• Written instruction: Copy out all of the lines below with every "Screen dimensions" switched to "Screen size" and everything else unchanged. Leave the pictures out.
## START Provided records
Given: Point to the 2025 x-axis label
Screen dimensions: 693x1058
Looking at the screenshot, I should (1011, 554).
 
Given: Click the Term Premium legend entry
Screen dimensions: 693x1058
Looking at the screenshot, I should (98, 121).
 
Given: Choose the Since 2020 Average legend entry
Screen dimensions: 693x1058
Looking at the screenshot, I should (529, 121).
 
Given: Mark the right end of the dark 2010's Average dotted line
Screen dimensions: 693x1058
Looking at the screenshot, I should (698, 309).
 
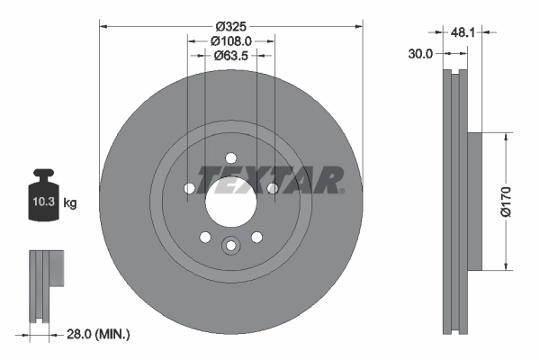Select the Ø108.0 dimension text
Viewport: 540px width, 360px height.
(x=230, y=40)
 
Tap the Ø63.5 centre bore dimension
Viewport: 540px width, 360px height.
(x=230, y=56)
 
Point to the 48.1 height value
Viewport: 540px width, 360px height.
(x=463, y=32)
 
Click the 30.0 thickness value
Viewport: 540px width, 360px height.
(x=421, y=53)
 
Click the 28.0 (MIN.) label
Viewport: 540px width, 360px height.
(x=98, y=335)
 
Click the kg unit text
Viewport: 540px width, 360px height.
(x=69, y=203)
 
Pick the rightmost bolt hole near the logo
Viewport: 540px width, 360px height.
(x=272, y=187)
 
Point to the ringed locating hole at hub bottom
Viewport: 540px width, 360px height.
(x=230, y=246)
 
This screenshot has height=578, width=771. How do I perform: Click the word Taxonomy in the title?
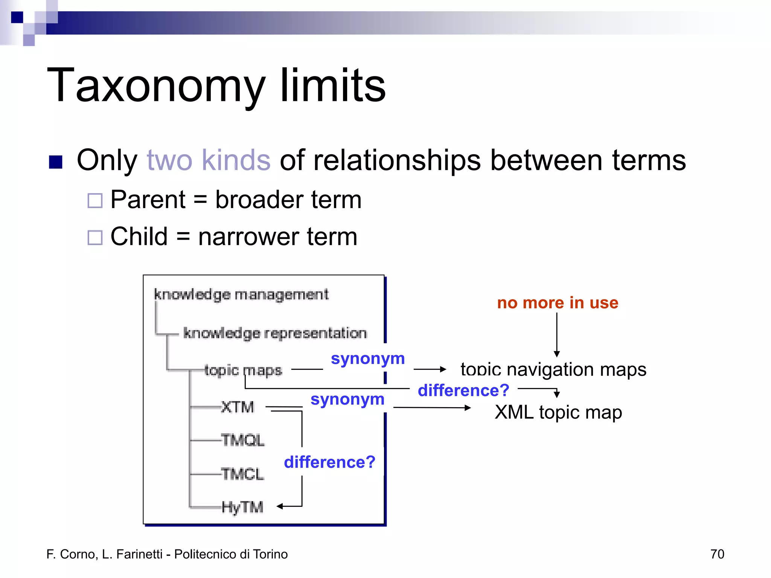tap(156, 86)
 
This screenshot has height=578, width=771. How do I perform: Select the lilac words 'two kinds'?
tap(208, 160)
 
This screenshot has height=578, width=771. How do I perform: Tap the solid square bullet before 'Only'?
tap(56, 162)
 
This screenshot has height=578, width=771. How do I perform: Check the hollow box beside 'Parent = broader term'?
tap(95, 201)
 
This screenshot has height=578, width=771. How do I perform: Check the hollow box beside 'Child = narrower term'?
tap(95, 237)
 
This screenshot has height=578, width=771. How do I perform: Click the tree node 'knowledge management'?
tap(241, 295)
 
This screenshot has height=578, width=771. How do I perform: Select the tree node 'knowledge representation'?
tap(275, 333)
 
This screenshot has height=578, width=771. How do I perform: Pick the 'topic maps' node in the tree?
tap(243, 370)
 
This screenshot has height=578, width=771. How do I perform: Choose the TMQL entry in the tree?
tap(243, 440)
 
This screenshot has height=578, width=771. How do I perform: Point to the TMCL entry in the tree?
tap(243, 474)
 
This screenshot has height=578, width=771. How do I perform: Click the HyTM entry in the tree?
tap(242, 507)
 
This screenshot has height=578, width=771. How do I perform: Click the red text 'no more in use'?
tap(558, 303)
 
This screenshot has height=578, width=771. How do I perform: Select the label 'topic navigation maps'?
tap(553, 370)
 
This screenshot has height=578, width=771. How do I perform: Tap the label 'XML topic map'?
tap(558, 412)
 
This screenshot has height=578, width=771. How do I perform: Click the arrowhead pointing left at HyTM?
tap(280, 507)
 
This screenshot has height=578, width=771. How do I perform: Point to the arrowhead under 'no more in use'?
tap(557, 354)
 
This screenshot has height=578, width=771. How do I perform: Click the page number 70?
tap(717, 554)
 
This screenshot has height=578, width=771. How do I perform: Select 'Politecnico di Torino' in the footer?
tap(231, 554)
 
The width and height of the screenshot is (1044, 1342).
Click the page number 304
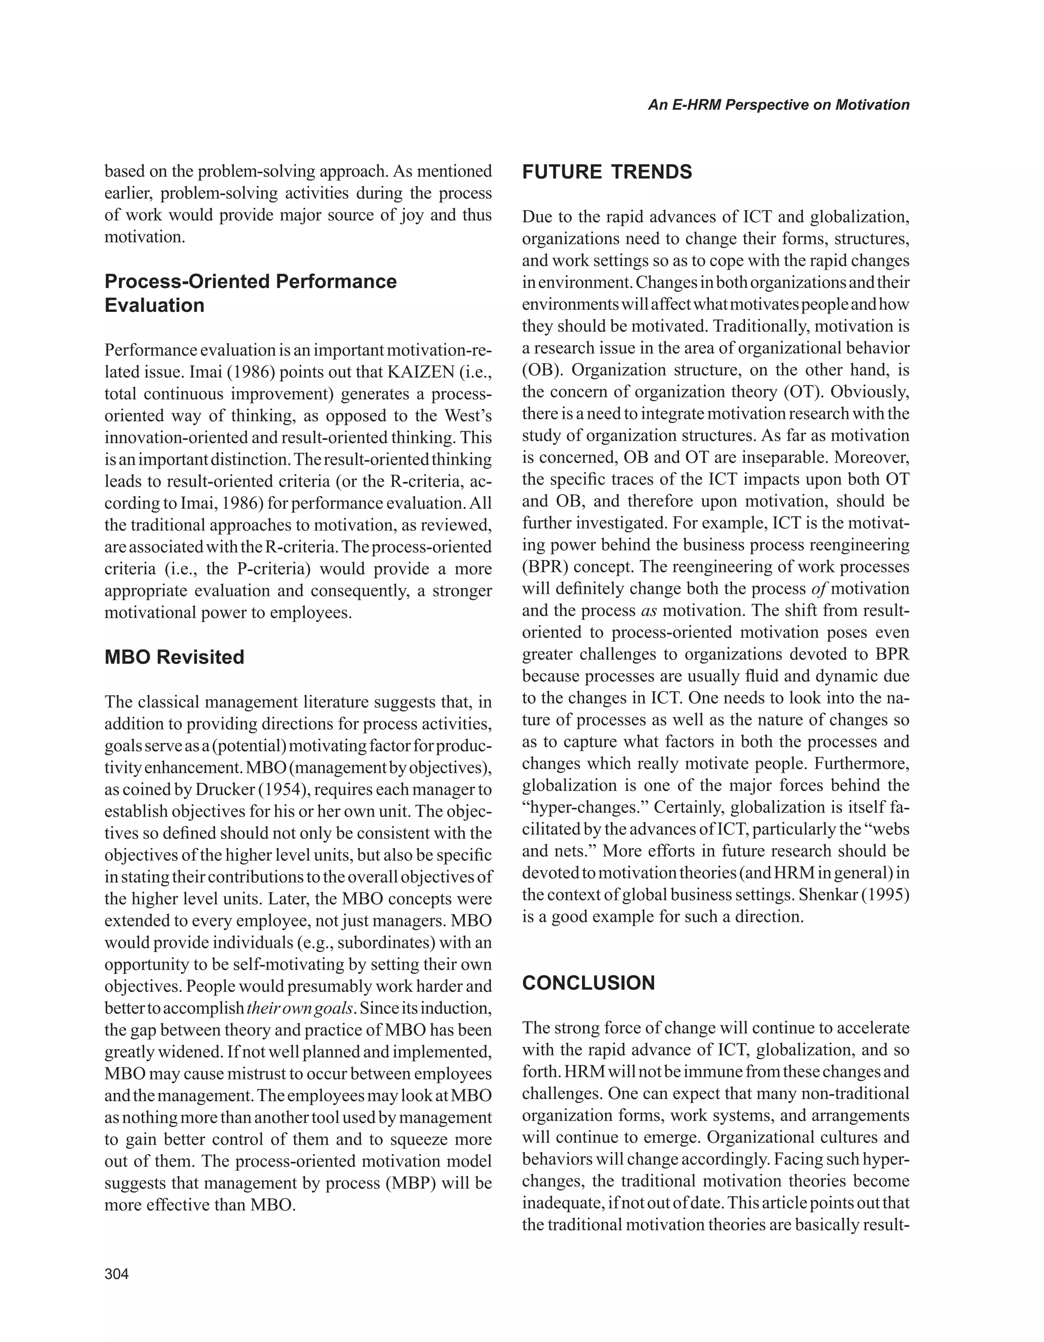[x=117, y=1274]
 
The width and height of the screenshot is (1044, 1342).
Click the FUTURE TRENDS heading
[x=607, y=172]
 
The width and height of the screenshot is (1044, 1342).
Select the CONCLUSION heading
[x=588, y=983]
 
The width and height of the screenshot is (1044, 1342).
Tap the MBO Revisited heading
[x=174, y=657]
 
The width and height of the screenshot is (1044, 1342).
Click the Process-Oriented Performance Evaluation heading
[x=250, y=293]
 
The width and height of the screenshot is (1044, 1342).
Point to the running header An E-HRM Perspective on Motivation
[x=778, y=105]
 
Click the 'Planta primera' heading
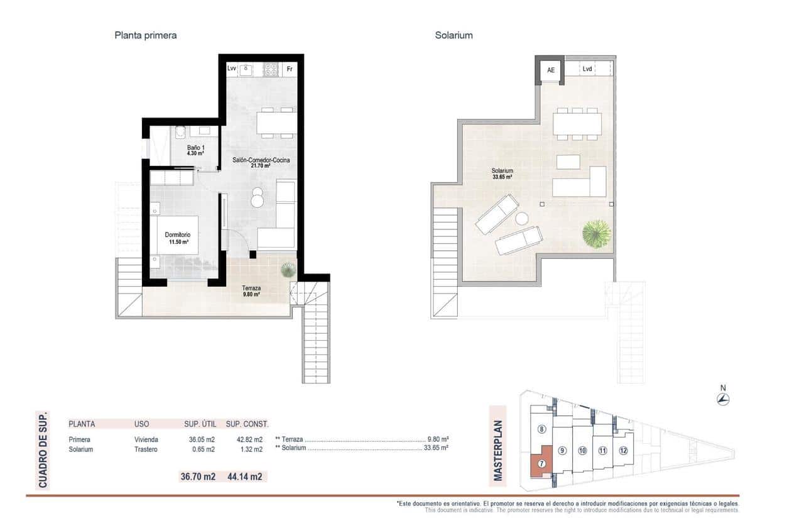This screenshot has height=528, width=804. tap(145, 35)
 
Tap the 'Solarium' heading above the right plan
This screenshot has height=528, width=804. tap(454, 35)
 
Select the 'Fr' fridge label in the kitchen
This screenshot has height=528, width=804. tap(290, 69)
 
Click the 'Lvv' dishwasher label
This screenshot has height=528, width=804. tap(232, 69)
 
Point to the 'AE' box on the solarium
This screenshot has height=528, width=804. tap(551, 70)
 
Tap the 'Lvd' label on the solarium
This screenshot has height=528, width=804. tap(587, 69)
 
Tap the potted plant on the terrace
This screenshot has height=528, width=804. tap(288, 270)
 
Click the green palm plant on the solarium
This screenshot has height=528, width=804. tap(596, 234)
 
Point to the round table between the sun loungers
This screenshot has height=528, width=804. tap(522, 219)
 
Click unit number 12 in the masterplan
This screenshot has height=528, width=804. tap(622, 450)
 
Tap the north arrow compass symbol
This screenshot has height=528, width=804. tap(723, 399)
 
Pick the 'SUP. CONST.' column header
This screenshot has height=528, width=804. tap(247, 424)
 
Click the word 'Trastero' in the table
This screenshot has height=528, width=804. tap(146, 449)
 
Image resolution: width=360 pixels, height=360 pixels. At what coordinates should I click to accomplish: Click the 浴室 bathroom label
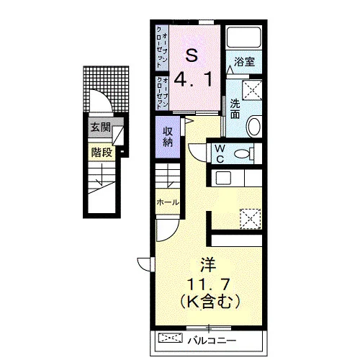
## END Provided records
• Exercise solution:
Given: Point to the 2025 x-axis label
Screen size: 693x1058
Looking at the screenshot, I should (1011, 554).
 
Given: Click the Term Premium legend entry
Screen size: 693x1058
Looking at the screenshot, I should (98, 121).
 
Given: Choose the Since 2020 Average legend entry
Screen size: 693x1058
Looking at the screenshot, I should (529, 121).
 
Given: Mark the right end of the dark 2010's Average dotted line
Screen size: 693x1058
Looking at the screenshot, I should (698, 309).
 
Select the Ø108.0 dimension text
Viewport: 540px width, 360px height.
(x=230, y=40)
 
Tap the Ø63.5 centre bore dimension
Viewport: 540px width, 360px height.
(x=230, y=56)
 
Point to the 48.1 height value
Viewport: 540px width, 360px height.
(x=463, y=32)
 
Click the 30.0 thickness value
Viewport: 540px width, 360px height.
(x=421, y=53)
 
Click the 28.0 (MIN.) label
Viewport: 540px width, 360px height.
(x=98, y=335)
 
Click the kg unit text
Viewport: 540px width, 360px height.
(x=69, y=203)
 
Pick the rightmost bolt hole near the logo
Viewport: 540px width, 360px height.
(x=272, y=187)
 
Point to the ringed locating hole at hub bottom
Viewport: 540px width, 360px height.
(x=230, y=246)
 
This screenshot has height=578, width=771. How do I perform: Click the word Taxonomy in the title?
tap(156, 86)
 
This screenshot has height=578, width=771. How do I perform: Select the lilac words 'two kinds'?
tap(208, 160)
 
This screenshot has height=578, width=771. How do I perform: Tap the solid square bullet before 'Only'?
tap(56, 162)
 
This screenshot has height=578, width=771. How do I perform: Check the hollow box beside 'Parent = broader term'?
tap(95, 201)
 
This screenshot has height=578, width=771. How do I perform: Check the hollow box beside 'Child = narrower term'?
tap(95, 237)
 
This screenshot has height=578, width=771. How do I perform: Click the tree node 'knowledge management'?
tap(241, 295)
 
This screenshot has height=578, width=771. How do I perform: Select the tree node 'knowledge representation'?
tap(275, 333)
 
This screenshot has height=578, width=771. How do I perform: Pick the 'topic maps' node in the tree?
tap(243, 370)
 
This screenshot has height=578, width=771. How do I perform: Choose the TMQL entry in the tree?
tap(243, 440)
 
This screenshot has height=578, width=771. How do I perform: Point to the TMCL entry in the tree?
tap(243, 474)
 
This screenshot has height=578, width=771. How do I perform: Click the HyTM entry in the tree?
tap(242, 507)
 
This screenshot has height=578, width=771. How do I perform: Click the red text 'no more in use'?
tap(558, 303)
 
This screenshot has height=578, width=771. How do I perform: Select the label 'topic navigation maps'?
tap(553, 370)
 
This screenshot has height=578, width=771. How do I perform: Tap the label 'XML topic map'?
tap(558, 412)
 
This screenshot has height=578, width=771. How do I perform: Click the arrowhead pointing left at HyTM?
tap(280, 507)
 
This screenshot has height=578, width=771. How do I perform: Point to the arrowhead under 'no more in use'?
tap(557, 354)
 
This screenshot has height=578, width=771. How do I perform: Click the page number 70?
tap(717, 554)
 
This screenshot has height=578, width=771. How do I perform: Select 'Politecnico di Torino' in the footer?
tap(231, 554)
 
The width and height of the screenshot is (1044, 1342).
Click the page number 304
[x=117, y=1274]
 
The width and height of the screenshot is (1044, 1342).
Click the FUTURE TRENDS heading
[x=607, y=172]
 
The width and height of the screenshot is (1044, 1342).
Select the CONCLUSION heading
[x=588, y=983]
 
The width and height of the screenshot is (1044, 1342).
Tap the MBO Revisited heading
[x=174, y=657]
 
The width and height of the screenshot is (1044, 1342).
Click the Process-Oriented Performance Evaluation heading
[x=250, y=293]
 
The width and height of the screenshot is (1044, 1342).
Point to the running header An E-HRM Perspective on Motivation
[x=778, y=105]
 
Click the 'Planta primera' heading
This screenshot has height=528, width=804. tap(145, 35)
 
Tap the 'Solarium' heading above the right plan
This screenshot has height=528, width=804. tap(454, 35)
 
Select the 'Fr' fridge label in the kitchen
This screenshot has height=528, width=804. tap(290, 69)
 
Click the 'Lvv' dishwasher label
This screenshot has height=528, width=804. tap(232, 69)
 
Point to the 'AE' box on the solarium
This screenshot has height=528, width=804. tap(551, 70)
 
Tap the 'Lvd' label on the solarium
This screenshot has height=528, width=804. tap(587, 69)
 
Tap the potted plant on the terrace
This screenshot has height=528, width=804. tap(288, 270)
 
Click the green palm plant on the solarium
This screenshot has height=528, width=804. tap(596, 234)
 
Point to the round table between the sun loungers
This screenshot has height=528, width=804. tap(522, 219)
 
Click unit number 12 in the masterplan
This screenshot has height=528, width=804. tap(622, 450)
 
Tap the north arrow compass symbol
This screenshot has height=528, width=804. tap(723, 399)
 
Pick the 'SUP. CONST.' column header
This screenshot has height=528, width=804. tap(247, 424)
 
Click the word 'Trastero' in the table
This screenshot has height=528, width=804. tap(146, 449)
 
Image resolution: width=360 pixels, height=360 pixels. At what coordinates should I click to accomplish: Click the 浴室 bathroom label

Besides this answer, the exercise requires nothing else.